第八部 人事評価と部下育成 第98章 課長がまず育てるべきは誰か

人事評価

「人材育成」と聞くと、多くの人は若手社員の指導や新人教育を思い浮かべるだろう。しかし私が「課長がまず育てるべきは誰か」と問われたら、迷わず「係長だ」と答える。

なお、私の職場では課長のもとにいくつかの係があり、それぞれに係長と数名の係員がいる。本章は、そういう組織建てを前提に読み進めていただきたい。

課長が直接育てられる人数には、限りがある

課員が数人しかいない小規模の課なら、課長が課員それぞれを直接面倒見ることもできるだろう。だが人事評価の章でも書いた通り、課長が係員一人ひとりを細かく指導するのは現実的ではない。正直なところ、新人教育まで課長が手取り足取りやるのは、時間的にも構造的にも無理がある。

だからこそ、課長がまず育てるべきは係長である。係長は副リーダーとして、課長の視点を日々の現場に持ち込む役割を担う存在だ。

係長を育てることが、最大のレバレッジになる

ここで効いてくるのが「てこ(レバレッジ)」の発想だ。

課長が課員一人を直接育てれば、効果はその一人に届く。しかし係長を一人育てれば、その係長が指導する数名の係員にまで効果が波及する。同じ手間をかけるなら、係長に投資する方が、はるかに広く深く効く。課長の限られた時間を、最もてこの効く一点に集中させる。それが係長育成だ。

そして現実にはこれが一番重要なポイントだが、係長が育つと、課長は楽になる。係長が自分の判断で係を回せるようになれば、課長は現場の一つひとつに手を突っ込まずに済む。これは手抜きではない。課長が楽になるとは、課長にしかできない仕事――決断と、外との交渉――に時間を割けるようになるということだ(第39章参照)。係長を育てることは、巡り巡って、課長が自分の本来の役割に集中するための投資でもある。

係員を育てるのと、係長を育てるのは、違う

ここで肝心なのは、係長を育てることは、係員を育てることの延長ではないという点だ。

係員に必要なのは、一言で言えば自分の仕事をやり切る力だった。だが係長に欲しいのは、他人にやらせる力であり、他人を見る力である。これは質の違う能力だ。そして、優秀な人ほどこの転換でつまずく。「自分でやった方が早い」からだ。実際、仕事のできる係長ほど、係員の仕事を巻き取ってしまう。
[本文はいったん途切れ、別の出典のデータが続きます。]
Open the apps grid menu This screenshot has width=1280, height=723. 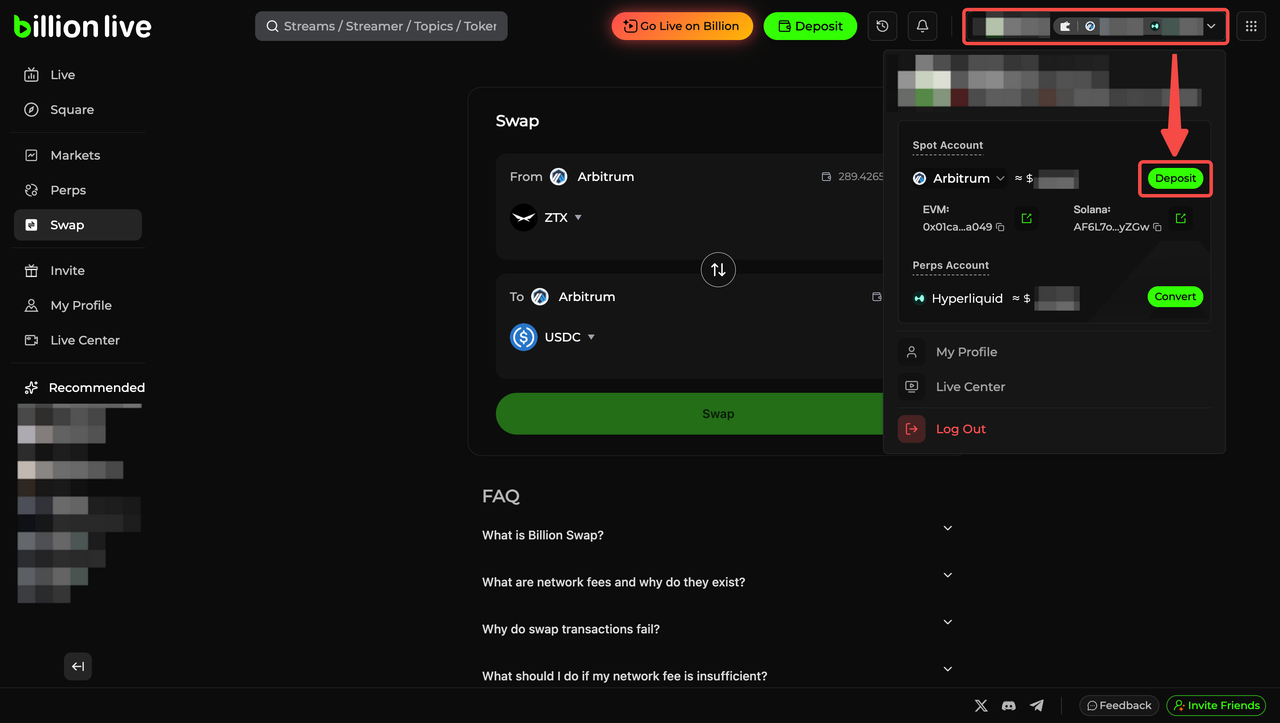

だからこそ、係長の判断軸を付け替えてやる必要がある。「自分がやる」から「係にやらせる」へ、である。係長が係員の仕事を巻き取って成果を出してきたとき、その成果を褒めるだけではなく、「なぜ、自分でやった。なぜ、任せなかった」と問うのだ。プレイヤーとして優秀なことと、マネジャーとして優秀なことは、まったく別物だと気づかせる。この問いの繰り返しが、係長を「できる担当者」から「人を動かすリーダー」へと変えていく。

係長に「評価と育成の視点」を持たせる

もう一つ、係長に磨いてほしいのは、係員を見る目だ。

私の経験上ではあるが、係長が自発的に「評価と育成の視点」を持つことは期待しづらい(コラム「評価されることを知らずに働いていた」参照)。自分の実務を抱えている係長にとって、目の前の仕事が最優先になり、係員を「見る」ことは後回しになりがちだからだ。これは怠慢ではなく、役割の構造がそうさせる。だからこそ、課長が意識的に仕向ける必要がある。
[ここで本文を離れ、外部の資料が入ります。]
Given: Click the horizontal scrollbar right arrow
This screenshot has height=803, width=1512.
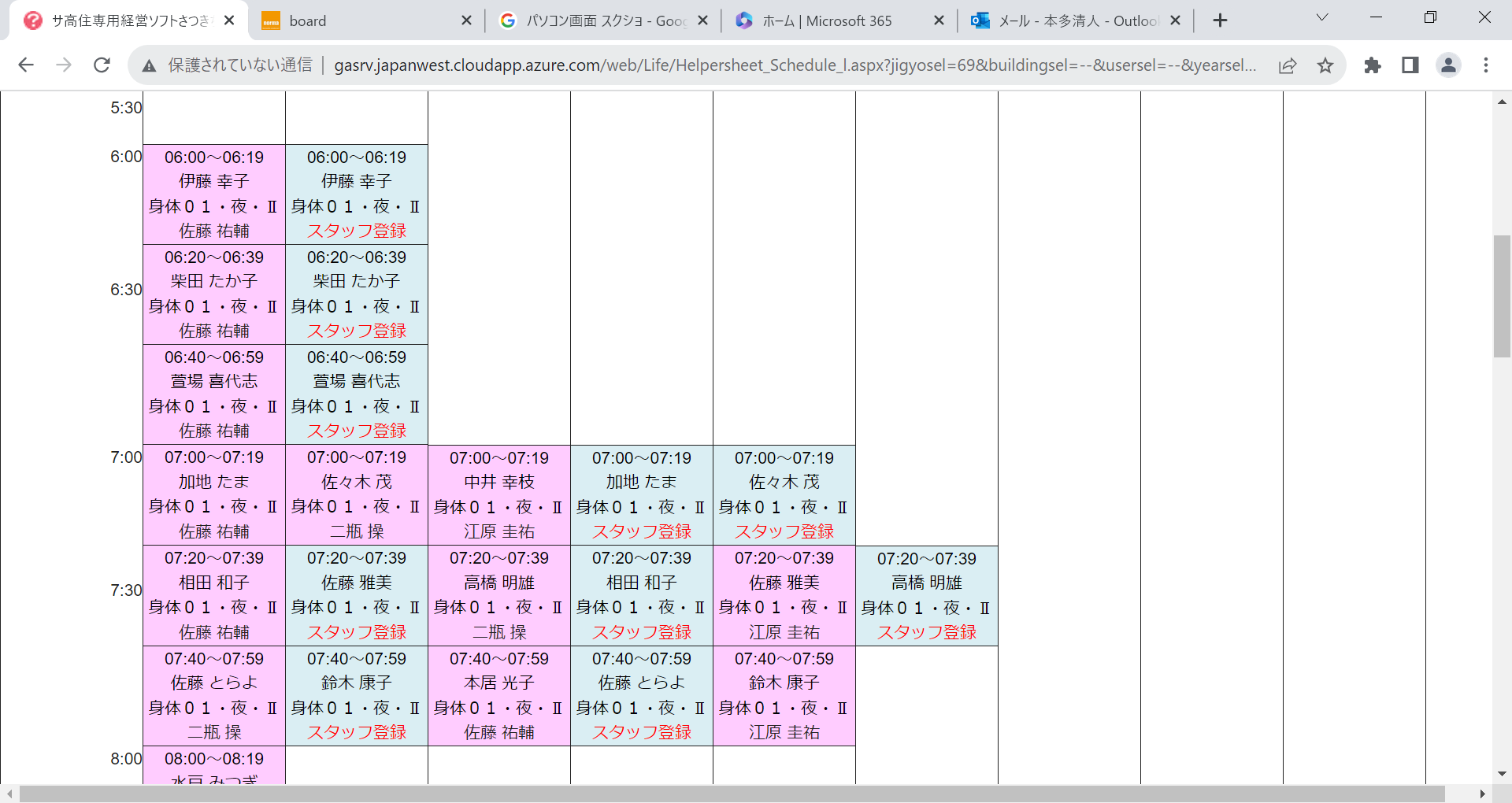Looking at the screenshot, I should (1483, 794).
ファーストステップは、第88章で述べたとおり、課長と係長が人事評価の観点や項目について解釈をすり合わせておくことだ。そのうえで、第91章で書いたように、係長が上げてきた係員の評価が自分の見立てとズレていたら、そこを詰める。「この評価の根拠は何か」「この係員の、どこを見てそう判断したのか」と問い、係長の見る目そのものを鍛えていく。

係長もまた、育成の対象である

もちろん、係長が最初から期待通りに動いてくれるとは限らない。だが、私と同じ経験や知識を持っているわけではないのだから、それでいいのだ。係長もまた育成の対象としてすぐにできないことを前提に、根気よく手をかけていく。

思い返せば、私自身も係長の頃、上司に判断そのものを鍛えられた(第96章参照)。手を抜こうとした場面で差し戻され、なぜそれではいけないのかという理屈ごと教えられた。あのとき上司がやっていたのは、まさに課長が係長にすべきことだった。作業の訂正ではなく、判断の型の移植である。
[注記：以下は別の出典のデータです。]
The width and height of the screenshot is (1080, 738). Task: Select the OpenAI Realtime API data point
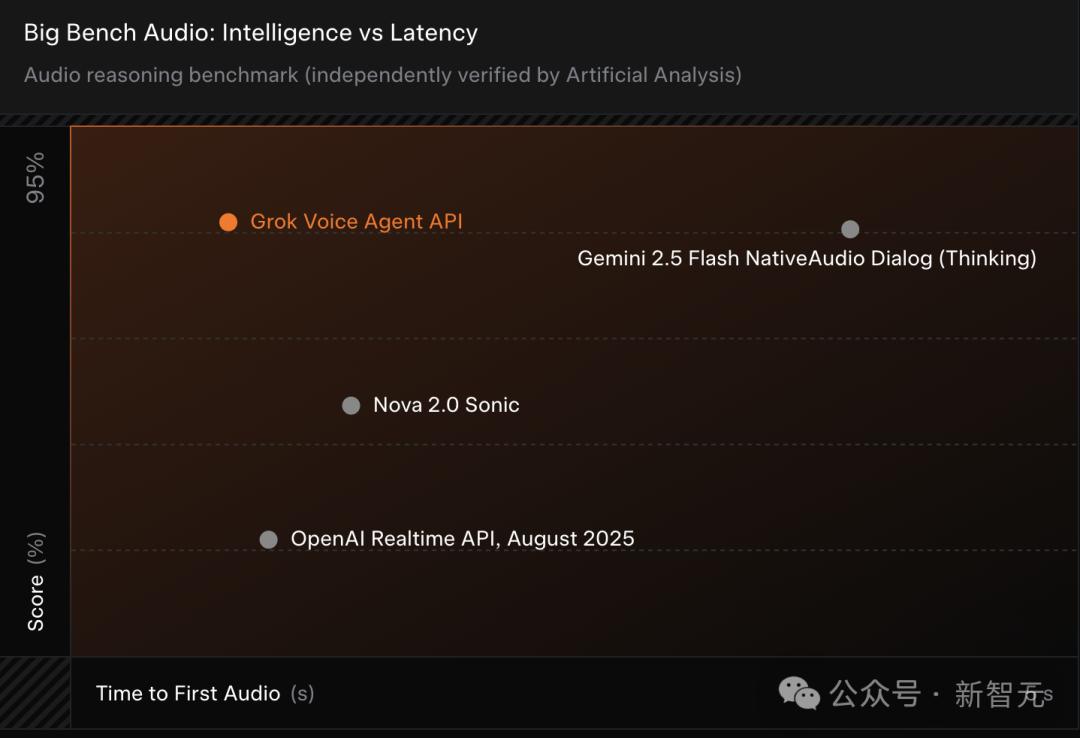pos(269,540)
こうして、係長が部下に対して適切に育成と評価を行えるようになると、課全体のマネジメントは一段階引き上がるのである。

次章予告

次章では、職場で仕事を教えるということについて、発想の転換を提示したい。

読者への問い

あなたの職場では、係長に「評価と育成の視点」を意識させるために、どのような工夫ができるだろうか。